## The task
Rewrite the records below, changing every "computer-use agent" to "screen assistant" and leaving everything else as it is.

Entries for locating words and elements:
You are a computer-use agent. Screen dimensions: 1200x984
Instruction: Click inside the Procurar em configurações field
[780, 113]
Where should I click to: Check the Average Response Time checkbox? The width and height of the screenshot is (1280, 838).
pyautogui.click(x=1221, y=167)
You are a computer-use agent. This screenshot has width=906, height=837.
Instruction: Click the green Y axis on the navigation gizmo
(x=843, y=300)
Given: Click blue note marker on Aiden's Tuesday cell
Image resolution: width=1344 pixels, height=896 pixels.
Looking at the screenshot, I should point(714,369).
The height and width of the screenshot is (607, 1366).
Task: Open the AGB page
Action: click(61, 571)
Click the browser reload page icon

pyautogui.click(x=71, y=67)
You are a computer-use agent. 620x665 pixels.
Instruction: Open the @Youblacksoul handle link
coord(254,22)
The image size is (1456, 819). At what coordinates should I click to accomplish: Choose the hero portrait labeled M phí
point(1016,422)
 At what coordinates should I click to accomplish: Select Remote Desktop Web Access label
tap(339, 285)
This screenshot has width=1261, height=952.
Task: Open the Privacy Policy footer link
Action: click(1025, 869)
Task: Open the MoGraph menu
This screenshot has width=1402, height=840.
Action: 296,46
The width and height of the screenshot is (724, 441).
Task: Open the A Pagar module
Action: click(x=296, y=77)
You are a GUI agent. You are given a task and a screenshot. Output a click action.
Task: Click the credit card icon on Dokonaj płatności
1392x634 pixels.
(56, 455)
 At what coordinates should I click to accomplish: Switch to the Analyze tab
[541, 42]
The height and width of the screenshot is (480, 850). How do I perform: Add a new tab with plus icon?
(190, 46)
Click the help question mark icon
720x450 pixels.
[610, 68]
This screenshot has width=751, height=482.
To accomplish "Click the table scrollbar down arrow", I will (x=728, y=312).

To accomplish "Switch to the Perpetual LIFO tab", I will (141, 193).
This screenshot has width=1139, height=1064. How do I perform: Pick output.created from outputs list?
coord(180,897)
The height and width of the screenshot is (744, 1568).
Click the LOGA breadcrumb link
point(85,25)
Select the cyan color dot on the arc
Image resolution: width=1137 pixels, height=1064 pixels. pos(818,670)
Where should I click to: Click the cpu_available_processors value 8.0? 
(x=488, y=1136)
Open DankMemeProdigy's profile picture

## Solution to the problem
You are a screen assistant. Screen dimensions: 1200x984
Instruction: Click inside the Procurar em configurações field
[780, 113]
Where should I click to: Check the Average Response Time checkbox? The width and height of the screenshot is (1280, 838).
pyautogui.click(x=1221, y=167)
You are a screen assistant. This screenshot has width=906, height=837.
Instruction: Click the green Y axis on the navigation gizmo
(x=843, y=300)
Given: Click blue note marker on Aiden's Tuesday cell
Image resolution: width=1344 pixels, height=896 pixels.
Looking at the screenshot, I should point(714,369).
The height and width of the screenshot is (607, 1366).
Task: Open the AGB page
Action: click(61, 571)
Click the browser reload page icon

pyautogui.click(x=71, y=67)
You are a screen assistant. 620x665 pixels.
Instruction: Open the @Youblacksoul handle link
coord(254,22)
The image size is (1456, 819). At what coordinates should I click to accomplish: Choose the hero portrait labeled M phí
point(1016,422)
 At what coordinates should I click to accomplish: Select Remote Desktop Web Access label
tap(339, 285)
This screenshot has width=1261, height=952.
Task: Open the Privacy Policy footer link
Action: click(1025, 869)
Task: Open the MoGraph menu
This screenshot has width=1402, height=840.
Action: 296,46
The width and height of the screenshot is (724, 441).
Task: Open the A Pagar module
Action: click(x=296, y=77)
You are a GUI agent. You are given a task and a screenshot. Output a click action.
Task: Click the credit card icon on Dokonaj płatności
1392x634 pixels.
(56, 455)
 At what coordinates should I click to accomplish: Switch to the Analyze tab
[541, 42]
The height and width of the screenshot is (480, 850). How do I perform: Add a new tab with plus icon?
(190, 46)
Click the help question mark icon
720x450 pixels.
[610, 68]
This screenshot has width=751, height=482.
To accomplish "Click the table scrollbar down arrow", I will (x=728, y=312).

To accomplish "Switch to the Perpetual LIFO tab", I will (141, 193).
This screenshot has width=1139, height=1064. How do I perform: Pick output.created from outputs list?
coord(180,897)
The height and width of the screenshot is (744, 1568).
Click the LOGA breadcrumb link
point(85,25)
Select the cyan color dot on the arc
Image resolution: width=1137 pixels, height=1064 pixels. pos(818,670)
Where should I click to: Click the cpu_available_processors value 8.0? 
(x=488, y=1136)
Open DankMemeProdigy's profile picture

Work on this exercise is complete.